Exercise A: Condense the paragraph that begins "In volume rendering application" from the passage on ray tracing and surface evolution into a short bulleted list that keeps its main facts.
Exercise B: Proceed with the passage on ray tracing and surface evolution, picking up right after its final sentence.

Quoted passage:
::::::
RadeonRays: [94] is an open-source C++ ray intersection library maintained by AMD. It is targeted at CPUs and GPUs. The ray tracing is implemented using the OpenCL 1.2 standard.

All of the above mentioned frameworks support triangular meshes. The construction of an acceleration structure (i.e., an optimized construction of a BVH and a data structure to store and access the BVH) is provided by all frameworks.

In volume rendering application, rays are casted into a scene consisting of implicit surfaces, e.g., signed-distance functions. Similar to ray casting for explicit surfaces, an acceleration structure, e.g., a BVH, is used for efficient traversal of the ray. The actual intersection with the surface is obtained by marching the ray back and forth, until an intersection (i.e., change of sign) is detected. Sphere tracing [57] is a ray marching algorithm using the signed-distance information to determine the next step length along the search direction. Concerning data structures in this context, there is only one framework which stands out:

OpenVDB: [95] is an open-source C++ project developed and maintained by DreamWorks Animation. It provides a data structure for sparse volume data bundled with a large toolset to operate on the sparse volume data. The data structure is a tree-like structure of 4 levels with non-equal branching factors. It implements ray marching using the sparse volume data structure directly without constructing a BVH [58].

2.3 Surface Evolution Using the Level-Set Method

The normal surface velocity $V_n$ is prescribed by the surface velocity model (2.1) and is available for a set of points on the surface. The objective is to evolve the material surfaces according to $V_n$ . As the evolution is unconstrained the surfaces may undergo topological changes, e.g.,

• a material surface vanishes completely, or
• a portion of a surface is pinched off, or
• two surfaces merge into one larger surface.

The majority of the simulators presented in Section 2.1 relies on a level-set-based method to evolve the surface as it offers robust treatment of the topological changes mentioned above. Before more details on the level-set method are presented, the three main groups of techniques used to model surface evolution are briefly explained and advantages and disadvantages are discussed.
::::::
Stored records:

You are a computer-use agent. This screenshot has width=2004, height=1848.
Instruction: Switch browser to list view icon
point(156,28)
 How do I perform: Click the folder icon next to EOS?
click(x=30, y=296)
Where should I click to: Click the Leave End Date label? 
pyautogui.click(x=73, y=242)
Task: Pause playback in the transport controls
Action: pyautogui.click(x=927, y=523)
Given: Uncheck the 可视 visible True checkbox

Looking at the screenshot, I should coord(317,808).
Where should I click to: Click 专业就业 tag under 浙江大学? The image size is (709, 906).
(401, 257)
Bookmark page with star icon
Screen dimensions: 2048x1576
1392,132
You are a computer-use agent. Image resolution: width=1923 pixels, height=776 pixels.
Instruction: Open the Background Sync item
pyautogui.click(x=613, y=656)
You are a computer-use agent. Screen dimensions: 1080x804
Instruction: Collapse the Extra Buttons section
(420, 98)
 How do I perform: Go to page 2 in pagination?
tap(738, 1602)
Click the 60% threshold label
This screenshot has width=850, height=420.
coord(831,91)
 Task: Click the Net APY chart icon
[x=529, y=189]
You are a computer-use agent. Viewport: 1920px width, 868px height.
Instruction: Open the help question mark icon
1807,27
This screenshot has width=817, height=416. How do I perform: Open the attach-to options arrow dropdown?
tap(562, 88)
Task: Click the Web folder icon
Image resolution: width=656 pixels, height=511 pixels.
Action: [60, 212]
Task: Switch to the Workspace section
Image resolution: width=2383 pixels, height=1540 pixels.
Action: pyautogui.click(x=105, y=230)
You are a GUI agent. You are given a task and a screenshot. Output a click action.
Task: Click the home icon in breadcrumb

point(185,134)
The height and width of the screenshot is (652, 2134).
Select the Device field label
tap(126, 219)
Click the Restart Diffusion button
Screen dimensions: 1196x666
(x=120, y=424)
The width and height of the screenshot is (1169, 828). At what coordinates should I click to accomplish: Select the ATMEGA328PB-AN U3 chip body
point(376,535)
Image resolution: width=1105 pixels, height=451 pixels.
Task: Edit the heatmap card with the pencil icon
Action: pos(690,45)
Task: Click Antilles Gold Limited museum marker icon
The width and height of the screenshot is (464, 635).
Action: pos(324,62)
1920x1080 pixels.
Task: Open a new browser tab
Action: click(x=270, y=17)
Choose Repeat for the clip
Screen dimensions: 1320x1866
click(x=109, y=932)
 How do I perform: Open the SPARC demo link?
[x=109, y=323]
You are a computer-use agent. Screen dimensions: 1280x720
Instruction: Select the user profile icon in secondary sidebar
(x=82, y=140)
::::::
Result A:
- In volume rendering, rays are cast into a scene of implicit surfaces, such as signed-distance functions.
- As with explicit surfaces, an acceleration structure such as a BVH makes ray traversal efficient.
- The intersection is found by marching the ray back and forth until a change of sign is detected.
- Sphere tracing [57] is a ray marching algorithm that uses the signed-distance information to set the next step length.
- For data structures in this setting, only one framework stands out.

Result B:
Explicit Representation.: The surface is discretized as an explicit set of nodes with connectivity information, e.g., a triangle mesh. To evolve the surface each node is advanced according to the normal velocity. Initially equidistantly spaced nodes can accumulate or rarefy depending on the curvature and surface velocity. To ensure a maximal resolution (maximal distance between nodes) and to avoid numerical instabilities in accumulated regions, nodes must be redistributed; if the surface area is increasing, new nodes must be inserted and connected. An unconstrained advancement of the nodes leads to a self-intersection of the elements. These self-intersections must be healed/resolved from time to time to ensure a valid surface representation. In the case of a topological change, a change of the connectivity between nodes is required, which is not easily implemented robustly. In general, there is no restriction for the time step size but larger time steps (i.e., larger deformations) make it more difficult to find robust solutions for the redistribution, intersection-healing, and connectivity adjustments mentioned above. However, sharp features of the surface are preserved well. In [23] a method for tracking fluid surfaces using a triangle mesh is presented. In [27] and [28] algorithms for adaptive restructuring of meshes on evolving surfaces are presented.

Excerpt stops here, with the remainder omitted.